- [ACTION ITEM] Beginning with the line that contains "384x512 pixels.", restate each line below through the final one exactly, and exclude the pictures.

☆ ☆ ☆

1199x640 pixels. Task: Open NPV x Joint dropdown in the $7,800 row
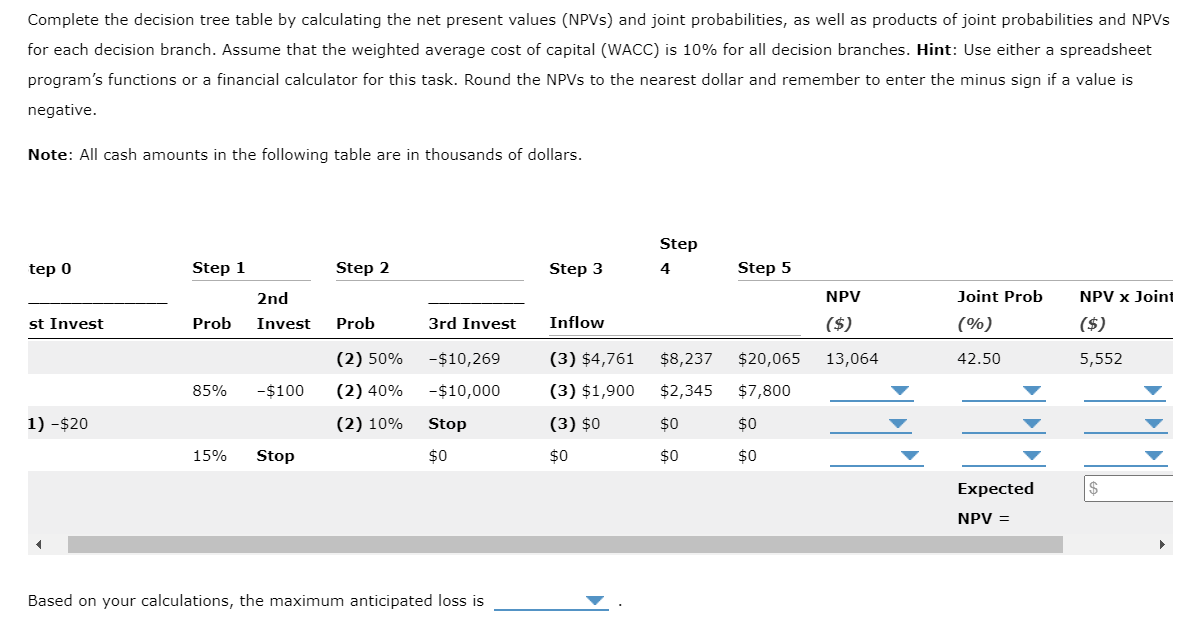point(1126,391)
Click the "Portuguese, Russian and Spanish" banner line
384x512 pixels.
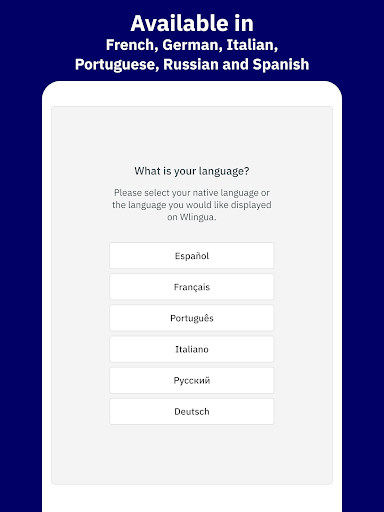[x=192, y=64]
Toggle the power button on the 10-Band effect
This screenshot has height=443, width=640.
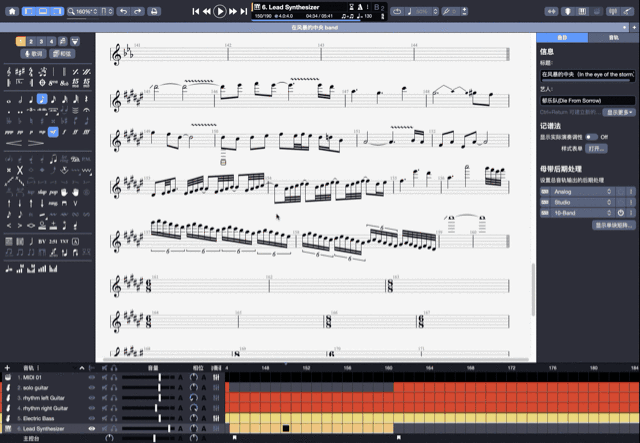(x=620, y=213)
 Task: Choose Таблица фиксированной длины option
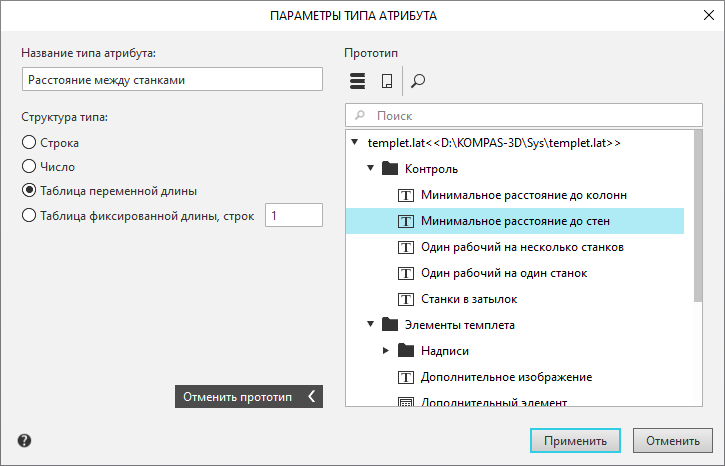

☆ ☆ ☆

- [WORKED SOLUTION]
384x512 pixels.
[x=192, y=64]
Toggle the power button on the 10-Band effect
This screenshot has height=443, width=640.
(x=620, y=213)
 Task: Choose Таблица фиксированной длины option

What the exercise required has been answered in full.